[START Stored rows]
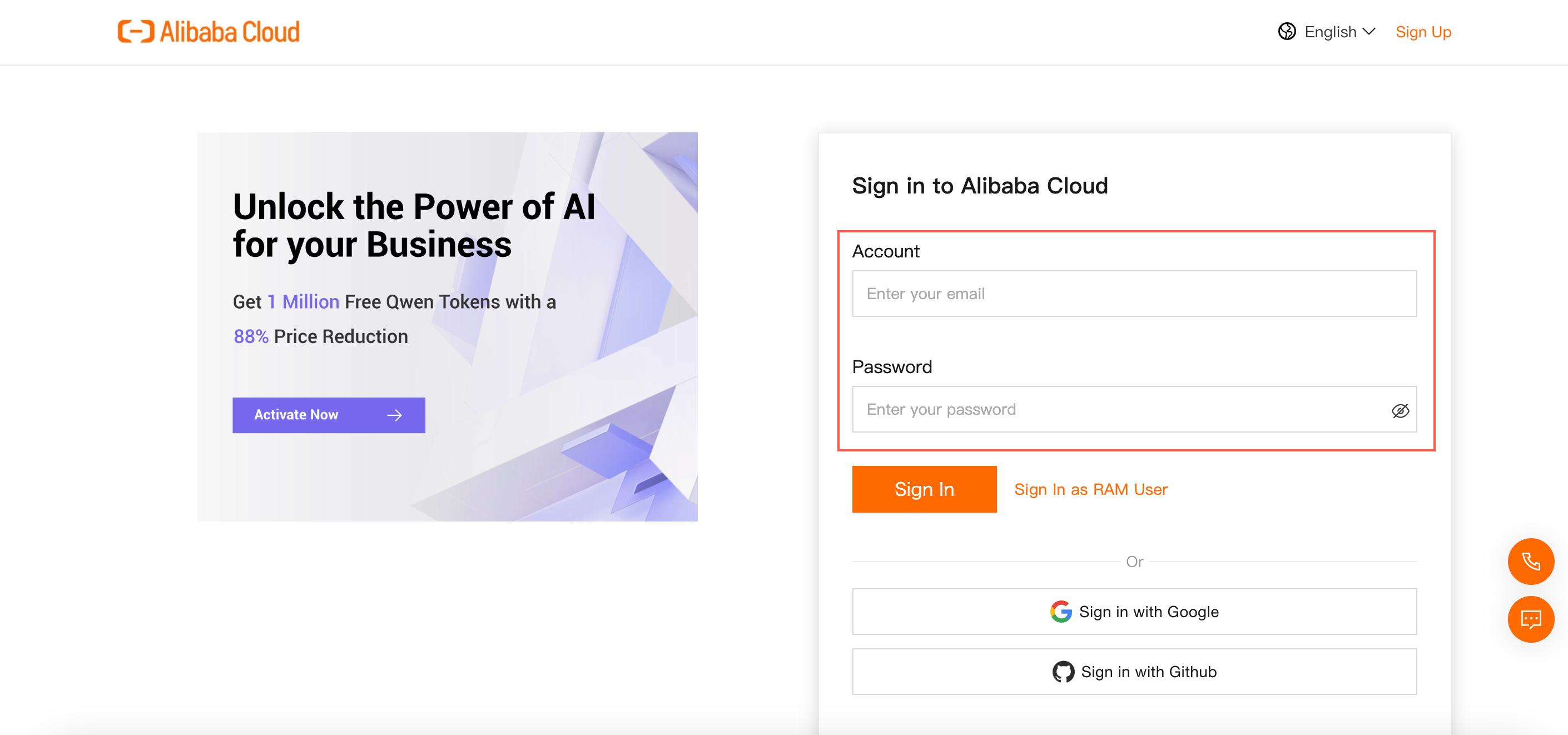Choose Sign in with Github
Image resolution: width=1568 pixels, height=735 pixels.
tap(1133, 672)
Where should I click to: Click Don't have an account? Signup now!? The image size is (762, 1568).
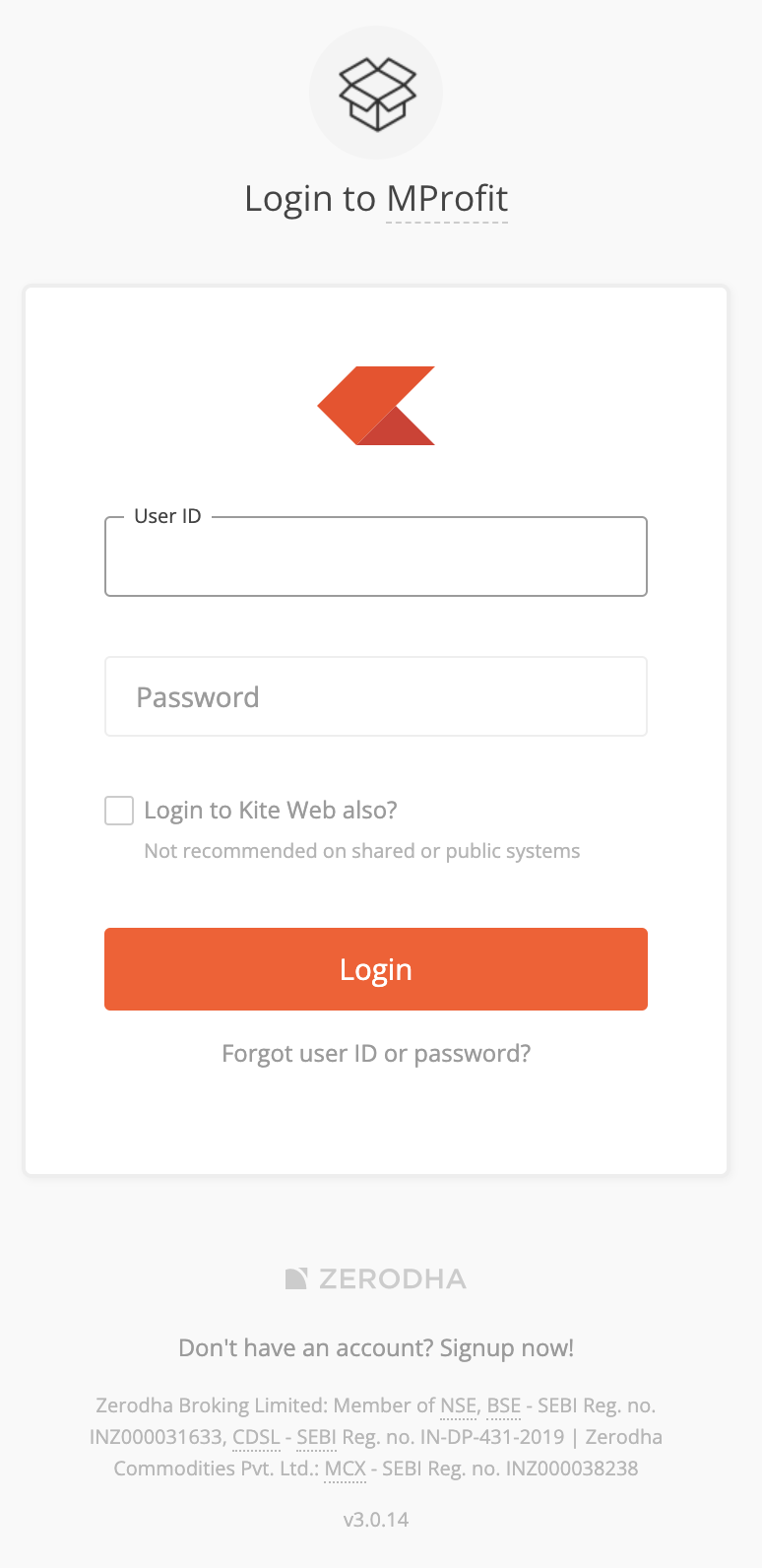(376, 1348)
[END Stored rows]
▸ Given instruction
Rewrite these lines with "Signup now" replaced by "Register now" and nothing else changed. Omit the pictures from your output.

▸ Final result
Choose Sign in with Github
Image resolution: width=1568 pixels, height=735 pixels.
tap(1133, 672)
Where should I click to: Click Don't have an account? Register now!? The image size is (762, 1568).
(376, 1348)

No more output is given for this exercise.